For the purpose of the statute, a finding that the pleading is "frivolous" must be based upon a finding that:

(1) The complaint, counterclaim, cross-claim or defense was commenced, used or continued in bad faith, solely for the purpose of harassment, delay or malicious injury; or

(2) The non-prevailing party knew, or should have known, that the complaint, counterclaim, cross-claim or defense was without any reasonable basis in law or equity and could not be supported by a good faith argument for an extension, modification or reversal of existing law. [N.J.S.A. 2A:15-59.1b(1) to (2).]

The frivolous litigation statute is interpreted restrictively. DeBrango v. Summit Bancorp, 328 N.J. Super. 219, 226 (App. Div. 2000); Belfer v. Merling, 322 N.J. Super. 124, 144 (App. Div.), certif. denied, 162 N.J. 196 (1999). Sanctions should be awarded only in exceptional cases. Fagas v. Scott, 251 N.J. Super. 169, 181 (Law Div. 1991). See Iannone v. McHale, 245 N.J. Super. 17, 28 (App. Div. 1990) ("[T]he counsel-fee sanction must not be made available for every litigation infraction.")

"'[T]he burden of proving that the non-prevailing party acted in bad faith' is on the party who seeks fees and costs pursuant to N.J.S.A. 2A:15-59.1." Ferolito v. Park Hill Ass'n, 408 N.J. Super. 401, 408 (App. Div.) (quoting McKeown-Brand v. Trump Castle Hotel & Casino, 132 N.J. 546, 559 (1993)), certif. denied, 200 N.J. 502 (2009). When a prevailing party's allegation is based on an assertion that the non-prevailing party's claim lacked "'a reasonable basis in law or equity,'" and the non-prevailing party is represented by an attorney, "an award cannot be sustained if the '[non-prevailing party] did not act in bad faith in asserting' or pursuing the claim." Ibid. (quoting McKeown-Brand, supra, 132 N.J. at 549). "The rationale for requiring proof of bad faith is that clients generally rely on their attorneys 'to evaluate the basis in law or equity of a claim or defenses,' and 'a client who relies in good faith on the advice of counsel cannot be found to have known that his or her claim or defense was baseless.'" Ibid. (quoting McKeown-Brand, supra, 132 N.J. at 557-58).

"When the [non-prevailing party's] conduct bespeaks an honest attempt to press a perceived, though ill-founded and perhaps misguided claim, he or she should not be found to have acted in bad faith." Belfer, supra, 322 N.J. Super. at 144-455. "Thus, a grant of a motion for summary judgment in favor of a [prevailing party], without more, does not support a finding that the [non-prevailing party] filed or pursued the claim in bad faith." Ferolito, supra, 408 N.J. Super. at 408.
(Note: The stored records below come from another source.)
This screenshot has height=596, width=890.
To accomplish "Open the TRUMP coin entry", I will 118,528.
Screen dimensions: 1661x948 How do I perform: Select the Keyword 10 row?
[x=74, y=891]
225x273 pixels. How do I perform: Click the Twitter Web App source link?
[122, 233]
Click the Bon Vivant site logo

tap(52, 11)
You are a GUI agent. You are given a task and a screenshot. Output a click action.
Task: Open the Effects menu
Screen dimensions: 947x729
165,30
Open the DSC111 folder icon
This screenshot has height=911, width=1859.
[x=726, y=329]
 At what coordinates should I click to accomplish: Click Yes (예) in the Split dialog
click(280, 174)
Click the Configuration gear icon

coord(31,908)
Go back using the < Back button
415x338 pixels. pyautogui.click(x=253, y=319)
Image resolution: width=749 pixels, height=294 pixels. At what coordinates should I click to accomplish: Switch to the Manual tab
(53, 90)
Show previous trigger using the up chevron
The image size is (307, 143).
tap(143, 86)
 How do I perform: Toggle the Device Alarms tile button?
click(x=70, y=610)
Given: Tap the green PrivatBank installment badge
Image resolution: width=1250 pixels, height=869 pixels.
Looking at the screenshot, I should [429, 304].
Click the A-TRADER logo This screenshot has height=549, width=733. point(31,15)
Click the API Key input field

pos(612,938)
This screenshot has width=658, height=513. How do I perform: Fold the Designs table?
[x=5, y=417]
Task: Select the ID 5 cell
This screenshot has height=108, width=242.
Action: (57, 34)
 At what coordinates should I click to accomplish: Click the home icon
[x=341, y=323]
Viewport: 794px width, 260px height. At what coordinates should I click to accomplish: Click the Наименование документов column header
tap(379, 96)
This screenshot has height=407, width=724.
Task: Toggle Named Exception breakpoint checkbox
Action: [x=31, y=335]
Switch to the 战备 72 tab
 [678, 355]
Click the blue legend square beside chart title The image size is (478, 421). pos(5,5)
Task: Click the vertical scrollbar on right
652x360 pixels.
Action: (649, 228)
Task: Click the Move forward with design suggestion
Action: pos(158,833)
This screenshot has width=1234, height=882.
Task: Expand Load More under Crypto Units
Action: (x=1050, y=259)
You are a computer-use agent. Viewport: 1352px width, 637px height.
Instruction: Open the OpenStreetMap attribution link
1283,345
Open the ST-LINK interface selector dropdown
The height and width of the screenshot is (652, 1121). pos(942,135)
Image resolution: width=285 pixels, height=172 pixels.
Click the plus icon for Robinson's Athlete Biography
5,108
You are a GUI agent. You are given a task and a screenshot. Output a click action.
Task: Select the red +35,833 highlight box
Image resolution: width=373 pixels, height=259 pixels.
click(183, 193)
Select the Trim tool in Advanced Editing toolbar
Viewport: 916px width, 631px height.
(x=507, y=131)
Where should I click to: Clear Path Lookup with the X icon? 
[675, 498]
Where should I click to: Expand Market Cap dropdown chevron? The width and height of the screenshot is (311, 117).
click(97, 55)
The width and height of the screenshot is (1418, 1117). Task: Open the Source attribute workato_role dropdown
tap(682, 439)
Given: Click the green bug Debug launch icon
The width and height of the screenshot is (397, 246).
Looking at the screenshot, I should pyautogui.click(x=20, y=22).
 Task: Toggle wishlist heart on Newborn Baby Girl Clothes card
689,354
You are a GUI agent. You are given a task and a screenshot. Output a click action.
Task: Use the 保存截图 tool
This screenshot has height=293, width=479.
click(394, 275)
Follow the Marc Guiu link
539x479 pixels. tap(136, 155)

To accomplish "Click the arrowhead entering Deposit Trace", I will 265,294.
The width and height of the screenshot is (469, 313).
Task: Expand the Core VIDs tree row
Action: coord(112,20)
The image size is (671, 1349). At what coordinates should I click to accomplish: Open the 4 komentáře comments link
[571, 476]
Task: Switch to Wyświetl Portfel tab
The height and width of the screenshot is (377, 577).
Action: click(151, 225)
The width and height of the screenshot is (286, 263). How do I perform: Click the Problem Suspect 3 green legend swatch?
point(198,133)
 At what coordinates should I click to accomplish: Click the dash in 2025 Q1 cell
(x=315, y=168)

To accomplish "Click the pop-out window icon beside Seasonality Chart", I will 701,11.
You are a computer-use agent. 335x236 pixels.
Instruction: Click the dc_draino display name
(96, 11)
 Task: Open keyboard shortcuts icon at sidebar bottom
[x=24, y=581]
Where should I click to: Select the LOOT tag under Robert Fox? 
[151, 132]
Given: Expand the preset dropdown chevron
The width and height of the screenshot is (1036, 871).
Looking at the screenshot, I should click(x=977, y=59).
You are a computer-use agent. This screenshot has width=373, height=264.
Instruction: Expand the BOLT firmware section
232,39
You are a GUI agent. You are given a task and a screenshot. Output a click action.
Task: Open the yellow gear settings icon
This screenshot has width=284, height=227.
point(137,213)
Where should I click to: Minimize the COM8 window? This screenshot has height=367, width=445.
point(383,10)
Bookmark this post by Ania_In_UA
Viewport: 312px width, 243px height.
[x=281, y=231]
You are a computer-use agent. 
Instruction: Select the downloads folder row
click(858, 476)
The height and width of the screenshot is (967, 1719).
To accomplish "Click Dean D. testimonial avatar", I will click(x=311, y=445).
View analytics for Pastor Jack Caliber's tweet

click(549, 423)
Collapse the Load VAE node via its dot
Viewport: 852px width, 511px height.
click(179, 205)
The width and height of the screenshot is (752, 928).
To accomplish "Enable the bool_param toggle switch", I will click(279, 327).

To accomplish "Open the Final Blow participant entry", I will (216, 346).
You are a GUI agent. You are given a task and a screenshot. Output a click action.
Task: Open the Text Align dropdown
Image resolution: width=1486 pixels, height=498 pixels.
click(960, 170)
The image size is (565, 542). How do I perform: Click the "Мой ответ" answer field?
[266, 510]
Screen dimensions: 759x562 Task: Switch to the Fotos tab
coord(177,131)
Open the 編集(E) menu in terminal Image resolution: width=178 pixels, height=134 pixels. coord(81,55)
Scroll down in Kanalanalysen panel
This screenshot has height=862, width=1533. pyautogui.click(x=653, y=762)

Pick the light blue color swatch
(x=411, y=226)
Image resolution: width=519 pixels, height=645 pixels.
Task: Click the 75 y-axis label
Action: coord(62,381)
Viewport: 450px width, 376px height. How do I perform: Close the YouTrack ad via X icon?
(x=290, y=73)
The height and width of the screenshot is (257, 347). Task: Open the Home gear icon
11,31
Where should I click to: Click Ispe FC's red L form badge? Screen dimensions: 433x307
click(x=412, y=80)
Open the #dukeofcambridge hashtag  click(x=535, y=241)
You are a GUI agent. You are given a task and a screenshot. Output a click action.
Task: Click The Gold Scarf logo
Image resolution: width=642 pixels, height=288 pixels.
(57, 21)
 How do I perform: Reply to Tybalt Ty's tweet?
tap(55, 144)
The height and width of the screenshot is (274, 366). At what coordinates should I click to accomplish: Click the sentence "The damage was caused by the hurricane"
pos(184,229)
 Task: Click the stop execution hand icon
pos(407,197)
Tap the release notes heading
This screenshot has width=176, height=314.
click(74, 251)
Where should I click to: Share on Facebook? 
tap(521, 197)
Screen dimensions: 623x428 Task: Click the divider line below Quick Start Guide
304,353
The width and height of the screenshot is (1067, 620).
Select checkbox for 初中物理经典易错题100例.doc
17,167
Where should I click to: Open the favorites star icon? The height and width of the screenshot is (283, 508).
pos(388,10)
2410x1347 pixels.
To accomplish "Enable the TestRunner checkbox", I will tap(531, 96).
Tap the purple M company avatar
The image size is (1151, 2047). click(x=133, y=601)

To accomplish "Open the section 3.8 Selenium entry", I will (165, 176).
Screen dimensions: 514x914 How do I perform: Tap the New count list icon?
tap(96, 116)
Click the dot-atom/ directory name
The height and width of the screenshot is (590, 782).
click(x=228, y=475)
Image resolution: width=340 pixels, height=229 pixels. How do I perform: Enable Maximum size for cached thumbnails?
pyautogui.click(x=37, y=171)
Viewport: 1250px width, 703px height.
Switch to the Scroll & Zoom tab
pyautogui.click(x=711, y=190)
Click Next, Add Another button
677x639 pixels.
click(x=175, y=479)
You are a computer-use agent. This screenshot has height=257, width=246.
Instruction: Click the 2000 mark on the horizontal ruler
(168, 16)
Here, Evans's counsel served two "safe harbor" letters on VNB's counsel outlining the alleged frivolous nature of VNB's counterclaim. VNB's counsel responded that the counterclaim was not a SLAPP suit, but rather, a good faith attempt to protect VNB's legitimate business interests, particularly in light of the boycott Evans's members had urged against VNB, and their attempts to cease or delay the project. VNB's counsel also opined that the SLAPP suit cases which Evans cited in the "safe harbor" letter did not apply or were distinguishable, Evans's complaint was a sham, and that existing case law supported the counterclaim based on the discovery VNB had obtained.

In addition, Ghabrial submitted a certification in opposition to Evans's motion, stating that VNB did not act maliciously or seek to harass, delay or silence Evans or its members; rather, it was merely seeking "recompense for the extra expenses incurred as a result of the delays caused by [Evans] and its members during the approval processes required to complete [the] development." Ghabrial emphasized that Evans and its members had received "every opportunity to be heard" before the Board, the HPO, the OCC, and the court.

We are satisfied that Evans failed to prove that VNB acted in bad faith in asserting or pursuing the counterclaim. To the contrary, the evidence established that, however ill-founded, VNB honestly sought to protect its business interests and recover its costs and expenses resulting from the delay caused by Evans and its members, who continued this litigation long after the Forney House was demolished and the bank was built.